*Alıştırma Açıklaması*. Zehra Kurtay hakkındaki metinde "Ülkesinde tehdit altında" ile başlayıp "dolu bir yolculuktu." ifadesine kadar süren bölümü, "gazeteci" yerine "muhabir" koyarak yeniden yazın.

*Metin Parçası*.
================================
Fransa’da yayın yapan Basta gazetesi Zehra Kurtay ile röportaj yaptı. Geçmişi ve şuan Fransa’da yaşadığı hukuksuzlukları soran gazeteci Emma Bougerol’un röportajının çevirisini sizler ile paylaşıyoruz.
Ülkesinde tehdit altında olan, Fransa’ya sığınan bir Türk
gazeteci sınır dışı edilme tehlikesiyle karşı karşıya
Zehra Kurtay, Türkiye’de devrimci sol bir gazeteci ve
aktivistti. 18 yıldır Fransa’da mülteci olarak yaşayan Kurtay, artık bir
“Fransız topraklarını terk etme yükümlülüğü” (OQTF) altında. Bugün bile,
ülkesine geri dönmesi onun için ciddi bir tehlike anlamına geliyor.
“Ülkemi çok özlüyorum. Orada yaşamayı çok isterdim. On sekiz
yıldır ayağımı basmadım oraya. Annemi on sekiz yıldır görmedim. Kısa bir süre
önce hayatını kaybetti, cenazesine bile katılamadım.”
Zehra Kurtay’ın bakışları boşluğa dalıyor. Fransa’ya giden
yolu; tek yön, engellerle dolu bir yolculuktu.
“Türkiye’ye dönersem beni bekleyen şey işkence, hapis, belki
de ömür boyu mahkûmiyet.”
================================
Tarif edilen öğeleri bulmaya yönelik kayıtlar:
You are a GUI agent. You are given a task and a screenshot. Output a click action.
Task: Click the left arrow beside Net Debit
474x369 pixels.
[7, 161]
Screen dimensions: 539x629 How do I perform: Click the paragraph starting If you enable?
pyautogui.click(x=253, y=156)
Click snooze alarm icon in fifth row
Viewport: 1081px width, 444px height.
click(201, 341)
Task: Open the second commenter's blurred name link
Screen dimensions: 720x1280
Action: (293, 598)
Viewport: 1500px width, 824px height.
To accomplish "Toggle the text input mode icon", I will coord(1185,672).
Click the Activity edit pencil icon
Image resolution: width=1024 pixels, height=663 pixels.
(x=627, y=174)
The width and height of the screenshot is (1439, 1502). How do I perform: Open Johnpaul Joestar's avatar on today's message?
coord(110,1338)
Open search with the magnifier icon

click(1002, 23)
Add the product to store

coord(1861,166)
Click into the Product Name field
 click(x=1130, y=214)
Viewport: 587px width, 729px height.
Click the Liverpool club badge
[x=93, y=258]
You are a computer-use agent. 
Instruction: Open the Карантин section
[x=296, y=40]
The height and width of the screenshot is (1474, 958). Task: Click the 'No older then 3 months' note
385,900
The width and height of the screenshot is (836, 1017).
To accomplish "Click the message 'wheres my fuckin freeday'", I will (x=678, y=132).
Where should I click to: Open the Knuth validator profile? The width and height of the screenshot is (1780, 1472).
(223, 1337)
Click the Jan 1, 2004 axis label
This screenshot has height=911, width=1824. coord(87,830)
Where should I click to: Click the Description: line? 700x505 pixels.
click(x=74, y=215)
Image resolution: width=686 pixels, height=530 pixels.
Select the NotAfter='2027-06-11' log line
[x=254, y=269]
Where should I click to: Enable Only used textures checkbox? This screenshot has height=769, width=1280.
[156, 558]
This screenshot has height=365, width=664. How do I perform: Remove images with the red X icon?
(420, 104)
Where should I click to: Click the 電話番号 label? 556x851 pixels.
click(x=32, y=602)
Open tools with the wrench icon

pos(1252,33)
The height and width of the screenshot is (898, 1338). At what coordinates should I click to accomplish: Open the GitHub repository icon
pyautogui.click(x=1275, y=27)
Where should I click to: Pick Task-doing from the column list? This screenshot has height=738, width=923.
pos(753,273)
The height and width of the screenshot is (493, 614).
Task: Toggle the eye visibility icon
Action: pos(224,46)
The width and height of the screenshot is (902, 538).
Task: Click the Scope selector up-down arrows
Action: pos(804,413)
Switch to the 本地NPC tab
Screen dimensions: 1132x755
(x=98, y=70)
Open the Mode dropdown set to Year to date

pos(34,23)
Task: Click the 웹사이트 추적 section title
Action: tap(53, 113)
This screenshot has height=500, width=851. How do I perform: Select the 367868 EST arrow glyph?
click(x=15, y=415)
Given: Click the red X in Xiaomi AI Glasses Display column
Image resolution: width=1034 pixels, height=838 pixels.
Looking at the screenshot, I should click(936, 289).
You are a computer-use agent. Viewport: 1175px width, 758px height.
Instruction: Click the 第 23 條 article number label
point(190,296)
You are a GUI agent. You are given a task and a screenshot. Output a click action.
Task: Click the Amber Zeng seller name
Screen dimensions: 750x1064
================================
*Yanıt*.
Ülkesinde tehdit altında olan, Fransa’ya sığınan bir Türk
muhabir sınır dışı edilme tehlikesiyle karşı karşıya
Zehra Kurtay, Türkiye’de devrimci sol bir muhabir ve
aktivistti. 18 yıldır Fransa’da mülteci olarak yaşayan Kurtay, artık bir
“Fransız topraklarını terk etme yükümlülüğü” (OQTF) altında. Bugün bile,
ülkesine geri dönmesi onun için ciddi bir tehlike anlamına geliyor.
“Ülkemi çok özlüyorum. Orada yaşamayı çok isterdim. On sekiz
yıldır ayağımı basmadım oraya. Annemi on sekiz yıldır görmedim. Kısa bir süre
önce hayatını kaybetti, cenazesine bile katılamadım.”
Zehra Kurtay’ın bakışları boşluğa dalıyor. Fransa’ya giden
yolu; tek yön, engellerle dolu bir yolculuktu.